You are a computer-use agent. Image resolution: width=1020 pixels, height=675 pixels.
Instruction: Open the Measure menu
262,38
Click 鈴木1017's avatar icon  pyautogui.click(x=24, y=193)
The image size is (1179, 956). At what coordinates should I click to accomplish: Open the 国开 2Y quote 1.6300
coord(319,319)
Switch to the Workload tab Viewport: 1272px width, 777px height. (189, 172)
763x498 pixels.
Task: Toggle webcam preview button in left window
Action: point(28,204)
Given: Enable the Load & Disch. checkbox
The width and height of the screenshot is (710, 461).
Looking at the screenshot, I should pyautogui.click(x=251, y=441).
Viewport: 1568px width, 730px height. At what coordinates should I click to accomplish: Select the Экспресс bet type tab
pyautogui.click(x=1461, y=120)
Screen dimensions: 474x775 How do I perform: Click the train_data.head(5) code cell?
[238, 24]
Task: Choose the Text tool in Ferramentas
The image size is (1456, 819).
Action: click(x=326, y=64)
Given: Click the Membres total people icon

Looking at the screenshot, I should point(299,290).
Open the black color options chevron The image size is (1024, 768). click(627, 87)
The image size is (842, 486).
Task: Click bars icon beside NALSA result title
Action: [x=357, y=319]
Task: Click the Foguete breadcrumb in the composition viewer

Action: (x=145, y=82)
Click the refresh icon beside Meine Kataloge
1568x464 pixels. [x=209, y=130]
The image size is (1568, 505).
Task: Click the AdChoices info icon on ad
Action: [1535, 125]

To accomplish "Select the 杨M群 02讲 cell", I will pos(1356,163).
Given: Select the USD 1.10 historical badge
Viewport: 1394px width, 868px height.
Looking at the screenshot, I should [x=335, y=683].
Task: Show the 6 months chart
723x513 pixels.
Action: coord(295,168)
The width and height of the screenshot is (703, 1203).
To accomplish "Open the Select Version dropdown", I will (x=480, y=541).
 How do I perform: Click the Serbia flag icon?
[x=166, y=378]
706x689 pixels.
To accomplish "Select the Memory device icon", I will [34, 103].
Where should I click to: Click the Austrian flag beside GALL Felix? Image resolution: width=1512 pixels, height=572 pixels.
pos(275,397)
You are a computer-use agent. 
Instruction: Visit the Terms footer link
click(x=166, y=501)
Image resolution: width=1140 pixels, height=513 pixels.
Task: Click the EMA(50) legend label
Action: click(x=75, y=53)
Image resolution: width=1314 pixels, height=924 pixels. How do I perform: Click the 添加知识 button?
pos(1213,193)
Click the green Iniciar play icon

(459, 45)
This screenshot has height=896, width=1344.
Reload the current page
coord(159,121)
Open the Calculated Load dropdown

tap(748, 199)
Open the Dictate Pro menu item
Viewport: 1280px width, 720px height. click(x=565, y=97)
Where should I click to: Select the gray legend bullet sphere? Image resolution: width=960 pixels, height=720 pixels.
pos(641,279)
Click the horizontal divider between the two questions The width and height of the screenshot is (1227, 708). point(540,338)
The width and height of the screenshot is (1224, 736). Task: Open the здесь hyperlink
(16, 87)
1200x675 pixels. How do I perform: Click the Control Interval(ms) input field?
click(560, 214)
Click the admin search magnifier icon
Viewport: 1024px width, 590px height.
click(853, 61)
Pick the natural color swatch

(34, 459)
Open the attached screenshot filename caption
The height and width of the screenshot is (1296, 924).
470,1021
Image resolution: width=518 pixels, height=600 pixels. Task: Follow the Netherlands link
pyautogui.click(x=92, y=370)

------------------------------------

§ About this task
Each line in the entries above that includes the word "computer" counts once; state the total and nothing else.

§ Written response
2